Prompted by presentations from Humanity & AGI Summit 2026: Robotics for Future Civilization, I sketched out a few strategies to train the robots. I don’t do this at work and by no means express the opinions of my employer here. The distinct strategies on my list are presented in the order from more realistic to more distant fantasy.

The lack of data is often named as one of the showstoppers for robotic intelligence. Solving it the same way as Tesla solved FSD doesn’t appear possible: there is little use of fully human-controlled robots outside of some very specific areas (like surgery). I’m a big fan of simulation, but I’m going to put it aside for the purpose of this investigation - it deserves its own post and I don’t want to share my day-job work here. Also skipping tele-op since it scales poorly and targets a specific robot only.

Public internet videos

This is the current approach for many AI startups, at least a starting point for Skild AI and Rhoda AI. It’s easy to find a lot of data but hard to extract value. The goal is to train a world model that understands physics and causality. It has to be smart enough to then translate to a bot, and that translation is the hard part of the approach. Once the big world model exists, we can distill it to a small VLA to run on the bot directly as the policy, or manage to run the model directly on the bot.

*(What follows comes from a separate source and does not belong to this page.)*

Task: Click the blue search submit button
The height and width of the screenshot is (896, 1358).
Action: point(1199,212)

Notably, it’s a giant model that is trained in an explicitly constructed loop: engineers gather more data, clean it up, throw it into the oven, get the updated model out, etc. This isn’t AGI by any means, since the training loop is heavily assisted by humans.

Augmented vision

See my AR explosion post

Once people start wearing glasses, an interesting opportunity arises for robotics. Imagine being paid for sharing your (anonymized) recording together with your voice annotations of what you are doing. Practically golden labelled data right there, very easy to collect. Once these glasses are popular, and the data collection pipeline exists, we can start training models directly on it with behavioral cloning. Of course, there is still a domain gap to cross between the glasses’ cameras with human hands to the concrete robotic eyes and hands, but it’s a much easier bridge to cross than the wild internet data.

Self-training

Now we are getting more into sci-fi territory. If the robot is failing to assemble the Rubik’s cube, maybe the best solution is not to gather more data, post-train, and re-export and re-deploy the model. This is way too slow of a development cycle, especially if we want a robot to be useful in novel situations. Colonizing Mars anyone?

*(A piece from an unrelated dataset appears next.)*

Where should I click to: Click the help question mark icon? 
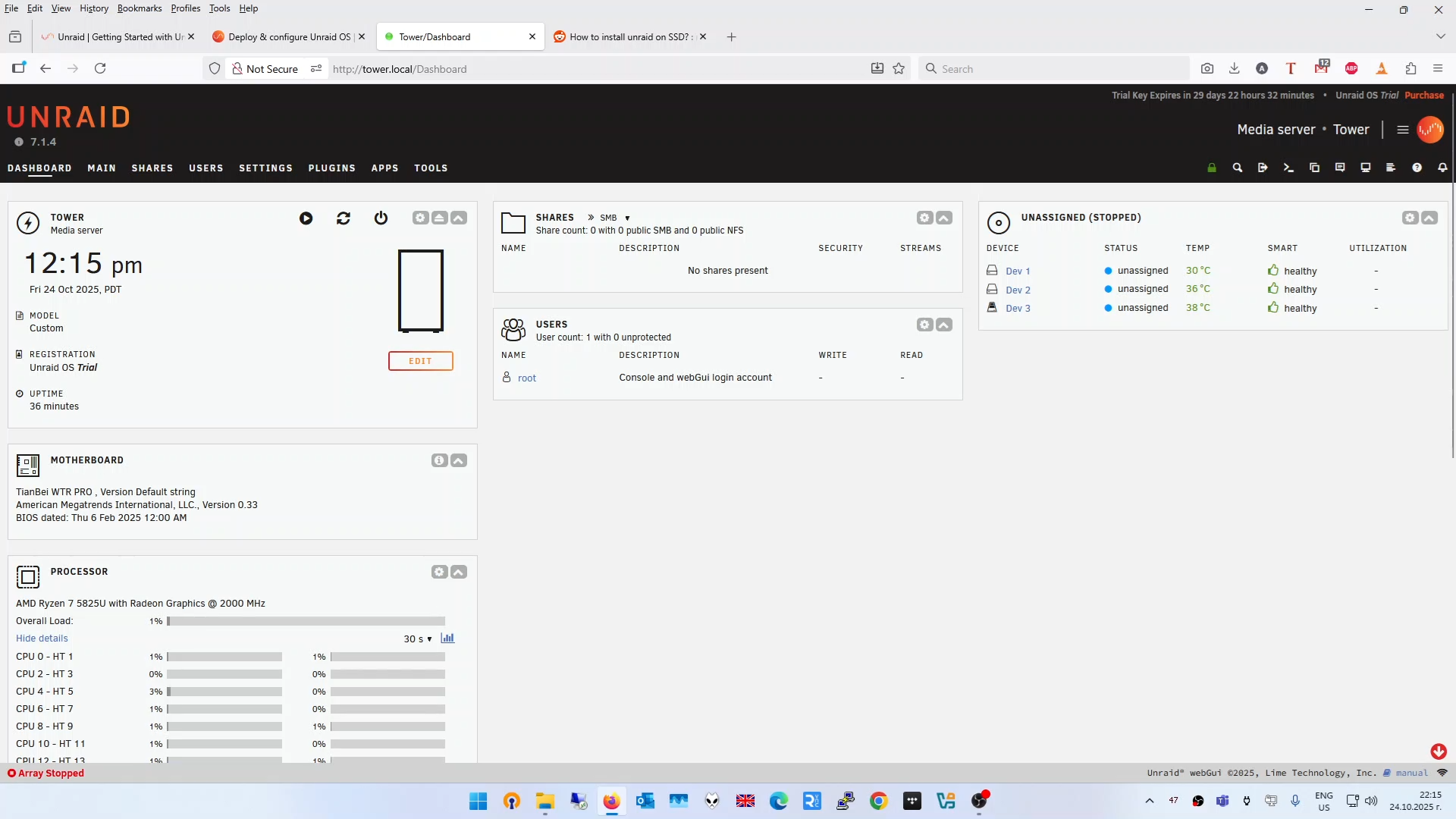tap(1417, 168)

What if the robot instead could learn on the spot? As long as it can compute the rewards, and it has the necessary hardware to do backpropagation (assuming the network architectures and hardware are roughly the same as today), it can do real-life reinforcement learning. A robot would accumulate knowledge and skills as it operates, occasionally sharing its best findings with others or a central management entity.

Admittedly, rewards are the hard part here, and I don’t have the magic bullet for it. I suspect the answer lies in following the early development of humans. Intrinsic motivation through curiosity, novelty, play, plus explicit feedback from a “parent”.

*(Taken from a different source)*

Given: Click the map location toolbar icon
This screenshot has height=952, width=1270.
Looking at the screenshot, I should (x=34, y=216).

Live learning is something that I find extremely important for agentic physical AI. Not many companies even attempt to solve this problem. Everybody is focused on giant offline models and inference-only devices. If that direction kicks off, I’m curious how it’s going to drive the hardware development for AI inference and training: GPUs are not very efficient at this today, they spend most of their energy moving data around.